In another film, Rowlf writes to the head of his department, having devised a way to pep up their meetings (which he had fallen asleep during). He envisions himself starring in an IBM variety show, where he plays the joke-telling emcee, a soft-shoe duo (The Rowlf Twins) and a singer who performs a big closing number (backed up by four of the Ideal Rowlf puppets). At the end, it is shown Rowlf is writing the letter as a way of passing the time while locked in the meeting room.[1]

"Coffee Break Machine"

1967 film called Coffee Break Machine featured an early version of Cookie Monster.

"The Paperwork Explosion"

1967 film called The Paperwork Explosion directed by Jim Henson and featured no Muppets.

"Explosion"

Early versions of Leo and Grump appear in this meeting film, which was later remade in the 1980s.

"Kermit's Stepping Stones to Success"

Kermit and Beautiful Day Monster in an early version of "Leo and the Monster."

"The Snow Job"

Leo gives a motivation speech about helping his fellow employees, claiming he's not "snowing" anybody. The conference thinks otherwise and soon, he finds himself deep in a blizzard.

Unfinished films

According to The Jim Henson Company Archives, Henson started production on four additional films for IBM in the late 1960s. These films were entitled Excluded Mean, The File Clerk, The Crowd and Unpredictable; it is unknown if any of these films were ever completed.

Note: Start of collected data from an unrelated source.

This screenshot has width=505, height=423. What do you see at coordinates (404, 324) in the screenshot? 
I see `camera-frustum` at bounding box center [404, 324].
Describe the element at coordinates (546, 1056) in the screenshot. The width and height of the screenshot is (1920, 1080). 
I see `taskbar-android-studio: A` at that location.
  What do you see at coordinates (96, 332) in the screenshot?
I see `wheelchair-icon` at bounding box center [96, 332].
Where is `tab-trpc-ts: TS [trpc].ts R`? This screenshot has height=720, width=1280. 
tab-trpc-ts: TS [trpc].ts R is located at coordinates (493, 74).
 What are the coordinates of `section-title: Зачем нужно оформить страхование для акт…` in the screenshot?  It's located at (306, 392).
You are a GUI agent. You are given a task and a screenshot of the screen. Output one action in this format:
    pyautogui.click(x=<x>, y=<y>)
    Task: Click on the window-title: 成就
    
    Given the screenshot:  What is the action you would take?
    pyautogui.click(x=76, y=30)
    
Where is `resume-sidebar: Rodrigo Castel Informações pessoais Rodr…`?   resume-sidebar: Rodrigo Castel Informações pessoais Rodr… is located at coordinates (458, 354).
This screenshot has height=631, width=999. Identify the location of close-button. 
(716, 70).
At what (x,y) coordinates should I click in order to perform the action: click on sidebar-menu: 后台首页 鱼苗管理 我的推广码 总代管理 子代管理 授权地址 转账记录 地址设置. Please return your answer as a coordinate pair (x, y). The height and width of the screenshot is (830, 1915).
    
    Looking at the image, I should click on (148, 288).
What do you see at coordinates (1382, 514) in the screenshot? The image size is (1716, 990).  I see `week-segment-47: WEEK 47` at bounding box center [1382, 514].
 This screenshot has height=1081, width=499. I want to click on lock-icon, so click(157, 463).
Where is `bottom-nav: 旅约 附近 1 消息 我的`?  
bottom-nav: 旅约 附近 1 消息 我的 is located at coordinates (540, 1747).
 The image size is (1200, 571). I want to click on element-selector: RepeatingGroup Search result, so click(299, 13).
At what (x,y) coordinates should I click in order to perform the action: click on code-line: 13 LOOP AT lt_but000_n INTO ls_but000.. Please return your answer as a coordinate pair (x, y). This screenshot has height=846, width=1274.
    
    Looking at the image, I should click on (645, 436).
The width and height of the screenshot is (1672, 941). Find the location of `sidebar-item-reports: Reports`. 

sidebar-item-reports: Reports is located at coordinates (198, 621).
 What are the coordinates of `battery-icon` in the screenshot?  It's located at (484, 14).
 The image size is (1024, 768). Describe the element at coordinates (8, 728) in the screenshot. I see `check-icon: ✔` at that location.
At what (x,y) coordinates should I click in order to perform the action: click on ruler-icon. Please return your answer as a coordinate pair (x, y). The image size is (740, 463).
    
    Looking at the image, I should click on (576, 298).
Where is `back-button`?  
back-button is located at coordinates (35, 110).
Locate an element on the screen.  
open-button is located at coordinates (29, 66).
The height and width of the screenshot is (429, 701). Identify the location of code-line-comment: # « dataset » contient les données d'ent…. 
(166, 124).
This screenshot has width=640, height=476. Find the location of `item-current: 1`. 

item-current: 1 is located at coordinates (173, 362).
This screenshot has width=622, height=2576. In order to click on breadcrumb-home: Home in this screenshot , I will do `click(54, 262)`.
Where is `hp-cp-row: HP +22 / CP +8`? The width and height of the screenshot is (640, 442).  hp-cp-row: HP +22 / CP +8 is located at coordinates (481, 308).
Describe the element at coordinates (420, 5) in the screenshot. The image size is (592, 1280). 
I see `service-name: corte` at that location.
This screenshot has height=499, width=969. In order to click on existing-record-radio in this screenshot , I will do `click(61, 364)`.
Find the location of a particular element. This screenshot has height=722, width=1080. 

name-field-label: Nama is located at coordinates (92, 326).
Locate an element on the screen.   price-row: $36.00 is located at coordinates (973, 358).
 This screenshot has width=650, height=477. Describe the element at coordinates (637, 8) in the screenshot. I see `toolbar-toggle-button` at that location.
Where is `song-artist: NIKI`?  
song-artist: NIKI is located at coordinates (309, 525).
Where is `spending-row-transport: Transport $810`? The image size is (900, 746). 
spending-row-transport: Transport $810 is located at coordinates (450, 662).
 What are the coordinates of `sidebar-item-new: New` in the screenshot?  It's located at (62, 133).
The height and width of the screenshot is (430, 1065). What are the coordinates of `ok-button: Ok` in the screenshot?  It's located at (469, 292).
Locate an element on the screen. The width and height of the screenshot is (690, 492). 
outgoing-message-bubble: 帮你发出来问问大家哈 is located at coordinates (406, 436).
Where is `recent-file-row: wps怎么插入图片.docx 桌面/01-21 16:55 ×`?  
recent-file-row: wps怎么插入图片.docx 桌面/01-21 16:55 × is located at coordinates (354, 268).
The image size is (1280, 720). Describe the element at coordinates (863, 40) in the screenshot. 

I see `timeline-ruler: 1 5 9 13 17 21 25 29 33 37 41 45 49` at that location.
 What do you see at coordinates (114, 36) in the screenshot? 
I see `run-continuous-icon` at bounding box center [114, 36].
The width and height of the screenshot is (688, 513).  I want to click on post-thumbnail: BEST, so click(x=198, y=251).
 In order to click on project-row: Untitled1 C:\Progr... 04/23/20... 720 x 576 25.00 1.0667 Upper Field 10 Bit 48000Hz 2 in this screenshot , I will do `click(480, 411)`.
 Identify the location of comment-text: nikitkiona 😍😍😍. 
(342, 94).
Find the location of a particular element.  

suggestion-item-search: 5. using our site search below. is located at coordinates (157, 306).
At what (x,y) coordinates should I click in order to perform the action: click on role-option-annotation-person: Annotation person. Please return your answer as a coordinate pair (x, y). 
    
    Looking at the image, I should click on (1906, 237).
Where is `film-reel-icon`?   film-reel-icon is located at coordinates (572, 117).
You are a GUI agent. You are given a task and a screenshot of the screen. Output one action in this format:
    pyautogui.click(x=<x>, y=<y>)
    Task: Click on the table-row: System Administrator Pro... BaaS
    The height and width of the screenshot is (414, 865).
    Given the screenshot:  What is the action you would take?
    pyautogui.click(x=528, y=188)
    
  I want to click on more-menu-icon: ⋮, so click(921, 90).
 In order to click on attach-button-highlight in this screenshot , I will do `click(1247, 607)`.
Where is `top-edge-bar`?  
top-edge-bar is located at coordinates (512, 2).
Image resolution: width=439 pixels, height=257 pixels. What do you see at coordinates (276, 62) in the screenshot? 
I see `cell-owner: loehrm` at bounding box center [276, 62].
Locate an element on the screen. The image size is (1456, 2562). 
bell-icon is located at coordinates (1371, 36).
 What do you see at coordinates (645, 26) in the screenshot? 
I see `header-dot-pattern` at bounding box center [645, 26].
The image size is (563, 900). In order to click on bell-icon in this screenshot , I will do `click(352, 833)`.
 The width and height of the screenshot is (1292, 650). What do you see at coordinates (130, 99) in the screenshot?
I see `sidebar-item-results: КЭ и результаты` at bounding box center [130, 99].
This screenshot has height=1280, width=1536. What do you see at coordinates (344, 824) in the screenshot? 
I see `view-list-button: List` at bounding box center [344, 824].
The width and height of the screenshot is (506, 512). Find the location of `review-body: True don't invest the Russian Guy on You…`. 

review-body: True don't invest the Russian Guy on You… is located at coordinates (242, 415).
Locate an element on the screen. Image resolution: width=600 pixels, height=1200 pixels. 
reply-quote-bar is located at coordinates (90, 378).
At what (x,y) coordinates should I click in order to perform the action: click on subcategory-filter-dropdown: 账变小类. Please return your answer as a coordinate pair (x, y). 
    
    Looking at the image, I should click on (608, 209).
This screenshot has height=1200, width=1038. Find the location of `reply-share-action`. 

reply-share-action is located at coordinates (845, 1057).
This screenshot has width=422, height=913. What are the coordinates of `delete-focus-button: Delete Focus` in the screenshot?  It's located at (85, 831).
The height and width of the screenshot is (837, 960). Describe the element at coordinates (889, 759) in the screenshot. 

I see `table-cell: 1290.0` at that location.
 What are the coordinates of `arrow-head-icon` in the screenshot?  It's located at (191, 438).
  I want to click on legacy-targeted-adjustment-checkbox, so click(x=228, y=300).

According to a curated entry of the Jim Henson's Red Book blog:

IBM was hosting in-house seminars at their Information Management Facilities (IMF) designed to broaden the minds of their executives and engineers (rather than be instructive on a particular topic). Producer Ted Mills, who had hired Jim [Henson] to provide comic relief for some of AT&T training seminars back in 1963, was now working for IBM's IMF. He approached Jim in late 1968 to make two animated films (called Excluded Mean and The File Clerk) and two live-action films (called The Crowd and Unpredictable) for IMF. The abstract themes, differing from those meant to sell or provide a laugh, matched well with Jim’s mid-1960s film efforts to depict emotions, thought processes, and feelings through moving images and sounds. Footage of crowds in Baden Baden, Hamburg and Rome was ordered, and Jim created animation cels of abstract geometric shapes. Joe Raposo wrote a musical track, but it is unclear if any of these films were ever finished. After a first version of Unpredictable was previewed, Ted Mills said it was, "Feeling wrong," and that he wanted it to show the, "...profundity of man, [and be] a visual poem." Not the usual intent of a business training film — but the ambitions behind it must have appealed to Jim.[2]

Sources

  1. Shown as part of "Henson in High Definition: The Early Years" at Museum of the Moving Image on May 22, 2015
  2. Jim Henson's Red Book: 1/27-29/1968 – ‘Filming in San Francisco with Fritz – for “Unpredictable” for IBM-IMF.’